The Civic Data Warehouse (CDW) is an open-source data warehousing project that ingests, normalizes, and stores public civic data from the City of St. Louis. The goal is to build a clean, queryable real estate database from raw government data sources — parcel records, building attributes, permits, property sales, inspections, and more.
The project uses Apache Airflow (via the Astronomer CLI) to orchestrate ETL pipelines that download public data files, stage them into a local PostgreSQL data warehouse, and transform them into a normalized schema. Documentation specific to the data model and legacy ETL logic can be found in the documentation/ directory.
- Astro CLI — the Astronomer command-line tool for running Airflow locally
- Docker Desktop
>= v18.09
The Astro CLI wraps Docker Compose to provide a one-command local Airflow environment. Key commands:
| Command | Description |
|---|---|
astro dev start |
Start all containers (Airflow + CDW services) |
astro dev stop |
Stop all containers |
astro dev restart |
Restart the environment |
astro dev logs |
Tail logs from Airflow containers |
astro dev bash |
Open a shell in the Airflow scheduler container |
astro dev run |
Run a single Airflow CLI command |
For full CLI reference, see the Astro CLI documentation.
- Install the Astro CLI and Docker Desktop using the links above.
- Copy the example settings file:
cp airflow_settings.yaml.example airflow_settings.yaml - Start the project:
astro dev start - Open the Airflow UI at http://localhost:8080 (username:
admin, password:admin).
Beyond the standard Airflow containers (scheduler, API server, DAG processor, triggerer, and Airflow metadata Postgres), the docker-compose.override.yml defines two additional services that make up the CDW data platform:
A local AWS S3 emulator that serves as the landing zone for raw data files.
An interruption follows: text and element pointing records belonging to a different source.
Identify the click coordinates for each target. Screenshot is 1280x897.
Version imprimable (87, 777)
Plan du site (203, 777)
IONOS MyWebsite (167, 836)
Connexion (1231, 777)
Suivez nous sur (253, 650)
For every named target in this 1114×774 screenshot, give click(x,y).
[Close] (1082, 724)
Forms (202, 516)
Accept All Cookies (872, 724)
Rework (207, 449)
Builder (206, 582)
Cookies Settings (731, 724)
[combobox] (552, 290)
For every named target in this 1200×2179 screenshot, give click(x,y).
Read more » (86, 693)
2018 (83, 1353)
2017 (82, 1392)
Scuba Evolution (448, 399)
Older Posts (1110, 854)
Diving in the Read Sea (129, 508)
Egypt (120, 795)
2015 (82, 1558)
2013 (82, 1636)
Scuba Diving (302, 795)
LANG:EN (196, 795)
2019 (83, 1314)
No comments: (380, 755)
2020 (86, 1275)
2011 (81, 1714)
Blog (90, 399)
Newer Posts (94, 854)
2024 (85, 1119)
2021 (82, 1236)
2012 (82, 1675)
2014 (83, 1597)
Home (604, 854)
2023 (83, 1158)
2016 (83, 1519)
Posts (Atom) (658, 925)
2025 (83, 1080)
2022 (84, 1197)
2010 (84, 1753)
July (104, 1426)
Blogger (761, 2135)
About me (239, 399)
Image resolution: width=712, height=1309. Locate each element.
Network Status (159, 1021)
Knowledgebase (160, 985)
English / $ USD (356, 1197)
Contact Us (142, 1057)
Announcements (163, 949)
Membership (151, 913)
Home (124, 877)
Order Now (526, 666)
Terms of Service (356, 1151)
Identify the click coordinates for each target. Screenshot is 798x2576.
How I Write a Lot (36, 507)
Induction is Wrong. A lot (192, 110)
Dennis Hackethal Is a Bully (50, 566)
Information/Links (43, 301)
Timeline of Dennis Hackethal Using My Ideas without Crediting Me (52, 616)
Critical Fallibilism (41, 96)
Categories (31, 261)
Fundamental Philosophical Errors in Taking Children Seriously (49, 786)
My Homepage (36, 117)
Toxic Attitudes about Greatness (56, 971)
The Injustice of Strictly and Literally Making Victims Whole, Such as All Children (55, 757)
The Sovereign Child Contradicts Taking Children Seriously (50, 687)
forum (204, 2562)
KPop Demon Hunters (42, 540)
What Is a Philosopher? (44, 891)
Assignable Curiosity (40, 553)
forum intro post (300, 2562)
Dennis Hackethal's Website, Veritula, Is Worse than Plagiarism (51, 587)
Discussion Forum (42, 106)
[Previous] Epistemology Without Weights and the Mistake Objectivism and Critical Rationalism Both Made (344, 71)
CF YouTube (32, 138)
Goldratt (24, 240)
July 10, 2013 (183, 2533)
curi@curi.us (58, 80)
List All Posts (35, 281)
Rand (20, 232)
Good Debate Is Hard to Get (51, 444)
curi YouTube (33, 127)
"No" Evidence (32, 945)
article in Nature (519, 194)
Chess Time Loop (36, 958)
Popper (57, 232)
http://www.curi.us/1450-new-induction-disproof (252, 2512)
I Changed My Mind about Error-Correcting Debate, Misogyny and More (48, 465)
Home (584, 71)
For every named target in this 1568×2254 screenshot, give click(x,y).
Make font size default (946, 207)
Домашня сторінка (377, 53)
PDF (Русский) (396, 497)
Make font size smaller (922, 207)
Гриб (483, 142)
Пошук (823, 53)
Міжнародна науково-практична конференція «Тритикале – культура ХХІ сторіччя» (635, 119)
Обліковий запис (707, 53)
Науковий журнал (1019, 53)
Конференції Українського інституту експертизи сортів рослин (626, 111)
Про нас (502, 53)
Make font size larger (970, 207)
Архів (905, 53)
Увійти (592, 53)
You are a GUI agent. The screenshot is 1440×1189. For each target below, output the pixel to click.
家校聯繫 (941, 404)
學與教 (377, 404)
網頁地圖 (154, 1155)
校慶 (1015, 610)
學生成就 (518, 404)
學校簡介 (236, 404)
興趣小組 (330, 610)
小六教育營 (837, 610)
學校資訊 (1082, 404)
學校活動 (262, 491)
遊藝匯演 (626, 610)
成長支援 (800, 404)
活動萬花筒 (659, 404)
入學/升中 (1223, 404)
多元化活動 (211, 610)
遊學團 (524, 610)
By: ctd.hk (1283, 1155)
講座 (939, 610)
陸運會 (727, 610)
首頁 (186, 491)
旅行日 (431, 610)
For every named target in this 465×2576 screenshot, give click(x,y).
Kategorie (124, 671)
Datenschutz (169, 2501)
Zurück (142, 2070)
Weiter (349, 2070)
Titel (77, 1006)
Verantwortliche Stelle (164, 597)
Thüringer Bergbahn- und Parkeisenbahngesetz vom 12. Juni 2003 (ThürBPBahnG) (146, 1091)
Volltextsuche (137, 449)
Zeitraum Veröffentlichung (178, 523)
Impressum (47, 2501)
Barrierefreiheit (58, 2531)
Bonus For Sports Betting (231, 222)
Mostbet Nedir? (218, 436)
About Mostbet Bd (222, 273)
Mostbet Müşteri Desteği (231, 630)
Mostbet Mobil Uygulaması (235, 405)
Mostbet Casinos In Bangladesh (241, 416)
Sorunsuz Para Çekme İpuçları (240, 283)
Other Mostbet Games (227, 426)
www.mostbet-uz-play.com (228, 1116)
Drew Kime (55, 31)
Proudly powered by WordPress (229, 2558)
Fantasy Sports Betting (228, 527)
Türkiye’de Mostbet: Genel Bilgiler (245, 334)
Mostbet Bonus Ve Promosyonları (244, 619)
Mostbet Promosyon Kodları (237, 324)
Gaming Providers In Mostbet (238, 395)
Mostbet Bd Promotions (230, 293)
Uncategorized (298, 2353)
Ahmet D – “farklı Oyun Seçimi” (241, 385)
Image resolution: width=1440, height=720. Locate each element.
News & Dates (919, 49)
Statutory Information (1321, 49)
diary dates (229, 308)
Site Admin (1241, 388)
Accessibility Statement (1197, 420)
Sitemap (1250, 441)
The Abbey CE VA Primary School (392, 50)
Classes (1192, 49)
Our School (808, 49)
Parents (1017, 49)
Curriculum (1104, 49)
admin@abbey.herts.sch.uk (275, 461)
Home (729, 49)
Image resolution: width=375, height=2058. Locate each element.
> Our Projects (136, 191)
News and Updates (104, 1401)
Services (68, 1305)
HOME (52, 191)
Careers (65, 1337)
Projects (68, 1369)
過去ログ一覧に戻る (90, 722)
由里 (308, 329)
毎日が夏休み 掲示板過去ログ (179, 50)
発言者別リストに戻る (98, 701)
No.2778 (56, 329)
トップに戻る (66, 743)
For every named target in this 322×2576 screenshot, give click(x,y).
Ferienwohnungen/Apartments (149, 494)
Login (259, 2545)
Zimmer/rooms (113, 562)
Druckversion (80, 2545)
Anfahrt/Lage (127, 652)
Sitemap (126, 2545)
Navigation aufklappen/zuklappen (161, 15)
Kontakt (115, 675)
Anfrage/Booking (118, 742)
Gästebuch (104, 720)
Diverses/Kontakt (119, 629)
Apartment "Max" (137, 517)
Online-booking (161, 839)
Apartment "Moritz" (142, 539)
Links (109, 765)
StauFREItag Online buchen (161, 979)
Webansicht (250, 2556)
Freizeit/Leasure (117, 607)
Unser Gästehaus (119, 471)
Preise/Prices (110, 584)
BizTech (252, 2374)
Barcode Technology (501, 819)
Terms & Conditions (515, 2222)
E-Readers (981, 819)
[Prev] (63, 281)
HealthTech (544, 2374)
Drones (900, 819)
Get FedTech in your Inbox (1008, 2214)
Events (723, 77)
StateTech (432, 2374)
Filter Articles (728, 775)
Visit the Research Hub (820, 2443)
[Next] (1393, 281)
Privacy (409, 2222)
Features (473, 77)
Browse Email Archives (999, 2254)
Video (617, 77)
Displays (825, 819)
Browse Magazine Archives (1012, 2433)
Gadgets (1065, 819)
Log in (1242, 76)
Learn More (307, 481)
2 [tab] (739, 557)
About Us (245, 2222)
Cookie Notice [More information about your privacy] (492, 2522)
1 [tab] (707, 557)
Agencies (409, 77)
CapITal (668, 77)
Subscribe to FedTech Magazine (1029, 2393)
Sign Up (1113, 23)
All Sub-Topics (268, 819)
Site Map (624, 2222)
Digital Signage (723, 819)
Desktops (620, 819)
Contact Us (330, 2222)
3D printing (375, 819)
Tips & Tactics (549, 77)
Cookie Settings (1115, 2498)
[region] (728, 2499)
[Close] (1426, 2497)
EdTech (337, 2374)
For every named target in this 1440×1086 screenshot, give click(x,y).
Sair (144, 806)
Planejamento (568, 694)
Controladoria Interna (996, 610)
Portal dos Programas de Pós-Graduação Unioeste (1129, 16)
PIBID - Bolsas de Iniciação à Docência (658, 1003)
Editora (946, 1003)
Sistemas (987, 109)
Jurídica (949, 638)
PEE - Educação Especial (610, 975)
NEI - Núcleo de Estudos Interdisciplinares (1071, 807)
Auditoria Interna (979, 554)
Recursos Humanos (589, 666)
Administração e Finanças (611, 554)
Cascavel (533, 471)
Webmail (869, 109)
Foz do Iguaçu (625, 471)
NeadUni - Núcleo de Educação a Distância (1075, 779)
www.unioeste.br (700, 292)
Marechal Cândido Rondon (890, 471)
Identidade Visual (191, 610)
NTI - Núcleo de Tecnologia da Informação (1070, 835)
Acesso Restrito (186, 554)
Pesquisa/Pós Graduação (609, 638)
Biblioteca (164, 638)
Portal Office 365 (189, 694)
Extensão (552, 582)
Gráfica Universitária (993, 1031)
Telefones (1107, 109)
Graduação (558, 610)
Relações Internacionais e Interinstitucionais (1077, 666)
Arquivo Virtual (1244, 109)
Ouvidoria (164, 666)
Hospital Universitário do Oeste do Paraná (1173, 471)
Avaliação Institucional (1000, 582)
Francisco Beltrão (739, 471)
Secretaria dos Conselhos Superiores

The govt_file_download DAG downloads public data and uploads it here. The staging_table_prep DAG reads from here to populate staging tables.
- Image:
gresau/localstack-persist:latest(data persists across restarts via a Docker volume) - Service: S3 only
- Bucket:
civic-data-warehouse-lz(auto-created on startup by thelocalstack-initcontainer)
| Connection Details | |
|---|---|
From Airflow (conn_id: s3_datalake) |
Endpoint: http://localstack:4566, Region: us-east-1, Access Key: test, Secret Key: test |
| Direct access from host | Endpoint: http://localhost:4566, e.g. aws --endpoint-url=http://localhost:4566 s3 ls s3://civic-data-warehouse-lz/ (use AWS_ACCESS_KEY_ID=test AWS_SECRET_ACCESS_KEY=test) |
A dedicated Postgres 15 instance that serves as the data warehouse itself. This is separate from Airflow's internal metadata database. It contains three schemas:
staging— raw data loaded directly from S3 CSVscurrent— normalized tables (parcel, building, unit, address, legal_entity, etc.)history— historical snapshots of the current schema
| Connection Details | |
|---|---|
From Airflow (conn_id: cdw-dev) |
Host: cdw-postgres, Port: 5432, Database: cdw, User: cdw_user, Password: cdw_password |
| Direct access from host | psql -h localhost -p 5433 -U cdw_user -d cdw (password: cdw_password). Note: mapped to host port 5433 to avoid conflict with Airflow's Postgres on 5432. |
All DAGs are manually triggered (schedule=None) unless noted otherwise. They should be run in the order listed below for initial setup.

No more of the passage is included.